**TEXT SECTION**:
--- START ---

The Hill is a village full of libraries. On November 17 one of the most prominent will reopen its doors after three years of renovations.
The Folger Shakespeare Library closed for construction March 2, 2020 –just before the pandemic struck the District.
The Folger was established in 1932 by Henry and Emily Folger as a gift to the American people, together with their collection of Shakespeare materials —the world’s largest such collection. It has since expanded its holdings to become a world-class research and resource center for Shakespeare studies with public outreach and education programs as well as productions by the Folger Theatre, concerts by the Folger Consort, readings at the O.B. Hardison Poetry Series, and the publication of the Folger Shakespeare Library editions, as well as myriad online resources.
Throughout the pandemic and the closure, the Folger has moved performances and offerings online and to other venues, including this month’s “Searching for Shakespeare” citywide festival in partnership with DC Public Library (DCPL).

--- END ---

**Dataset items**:
--- START ---

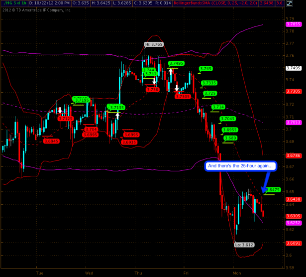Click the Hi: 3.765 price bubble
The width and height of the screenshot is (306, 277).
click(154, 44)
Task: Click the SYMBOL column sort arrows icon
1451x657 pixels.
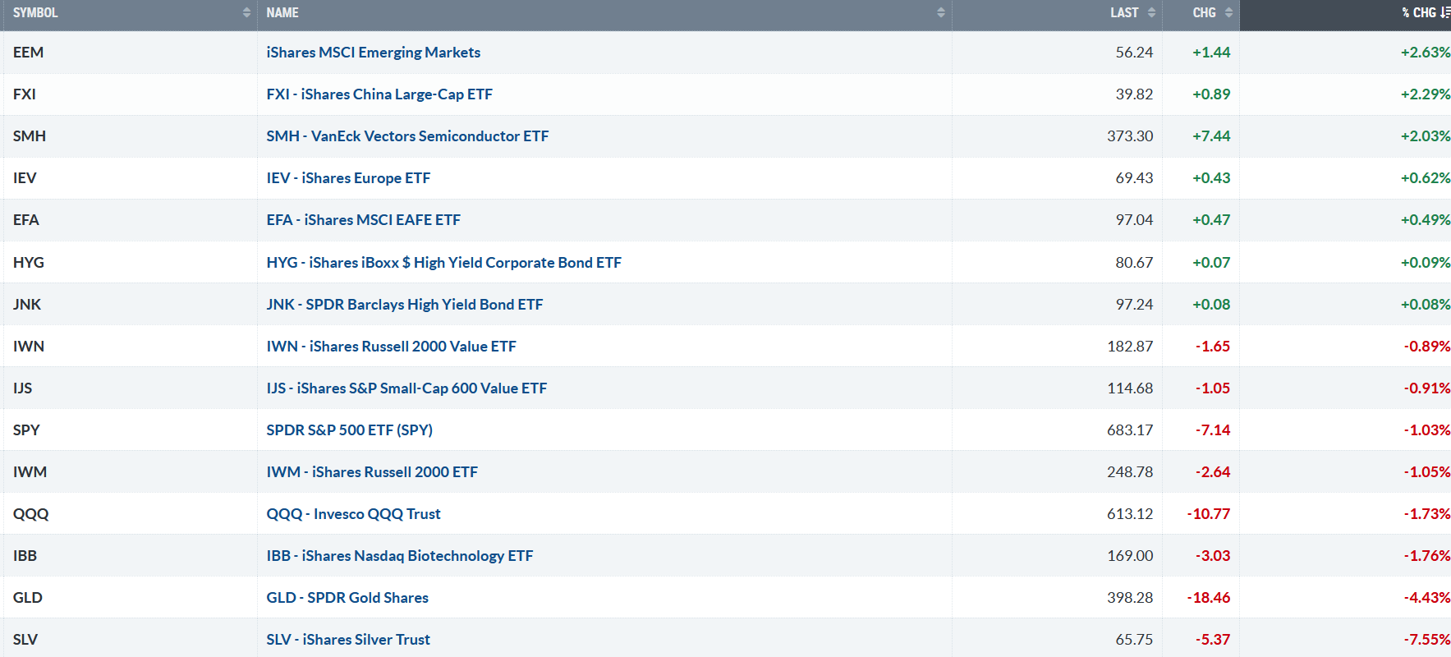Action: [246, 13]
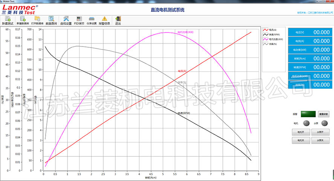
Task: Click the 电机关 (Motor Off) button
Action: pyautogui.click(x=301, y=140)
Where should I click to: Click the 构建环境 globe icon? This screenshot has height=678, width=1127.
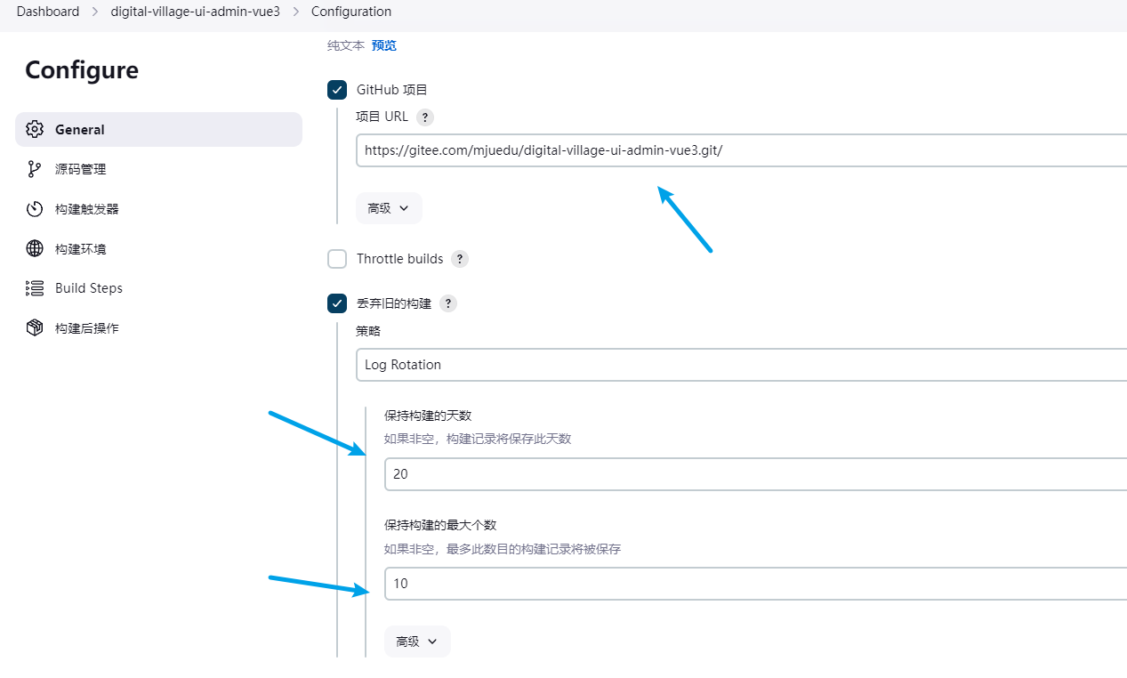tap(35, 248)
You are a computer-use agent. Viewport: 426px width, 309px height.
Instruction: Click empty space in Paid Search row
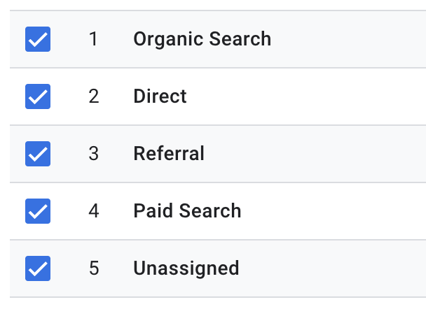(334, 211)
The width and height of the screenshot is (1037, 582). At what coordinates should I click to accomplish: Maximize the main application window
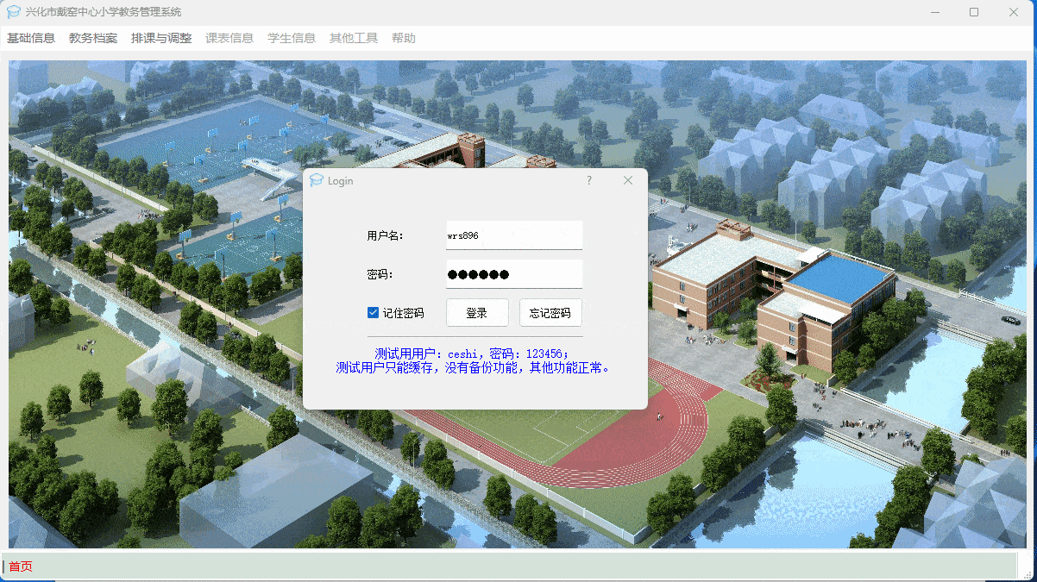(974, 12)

--- END ---

**YOUR OBJECTIVE**: Could you edit the passage about the Folger Shakespeare Library by giving again the part that opens with "The Hill is" and closes with "struck the District.", putting "neighborhood" in place of "village"?

**RESPONSE**:
The Hill is a neighborhood full of libraries. On November 17 one of the most prominent will reopen its doors after three years of renovations.
The Folger Shakespeare Library closed for construction March 2, 2020 –just before the pandemic struck the District.